Evaluation of the complexity of escape routes inside the buildings

Abstract

In emergency situations involving large buildings, such as public buildings and offices, it is important that the main escape routes are
correctly signalised. In these situations, a large number of people must flow easily even in highly articulated environments. It is
therefore necessary to identify the less complicated paths to follow in order to ensure a fast and efficient evacuation of people. The
ways in which a person is able to move within the environment are strongly influenced by the space he is able to see in front of himself.
The architectural configuration of buildings and the location of some objects in space can cause visibility problems, affecting the
perception of the paths through which it is possible to navigate. Different methods have been analysed to identify the visible space
from a certain point of view, by linking the user's perception with the surrounding environment. In particular, in the field of space
syntax and cognitive science, attempts were made to describe the characteristics of an environment through the approaches of isovists
and the visibility graphs, which allow to calculate numerical properties of the environment as it is perceived by a certain person.

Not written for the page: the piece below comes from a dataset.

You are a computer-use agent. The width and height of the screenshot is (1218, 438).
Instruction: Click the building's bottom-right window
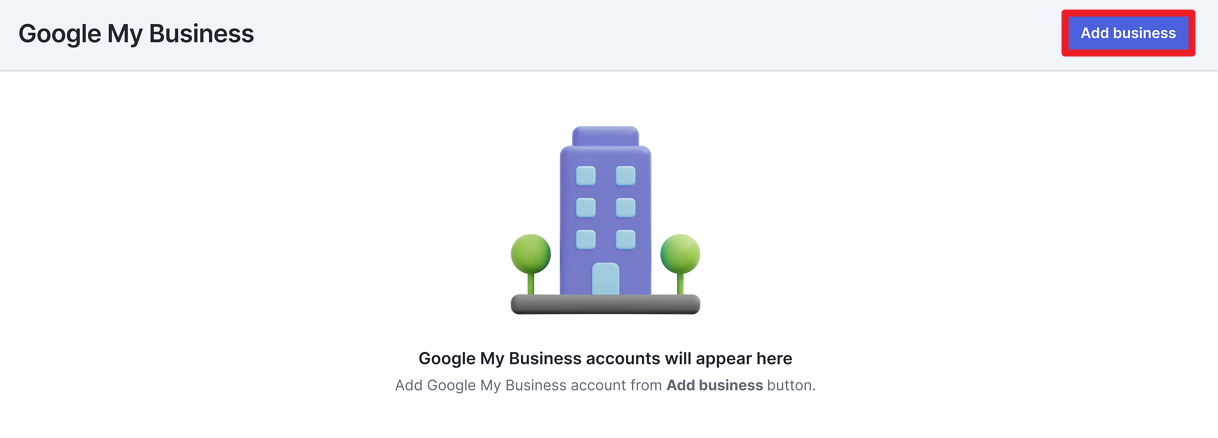pyautogui.click(x=625, y=240)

However, many of these studies are aimed at a two-dimensional environment analysis, or do not take into account a possible dynamic
configuration of the motion. This contribution proposes a method for quantitatively assessing the complexity of a known pathway in a
building represented by a three-dimensional point cloud, through the combined use of isovists and visibility graphs techniques. The so
extracted numerical descriptors are used to identify what could be the most easily accessible escape routes in emergency situations.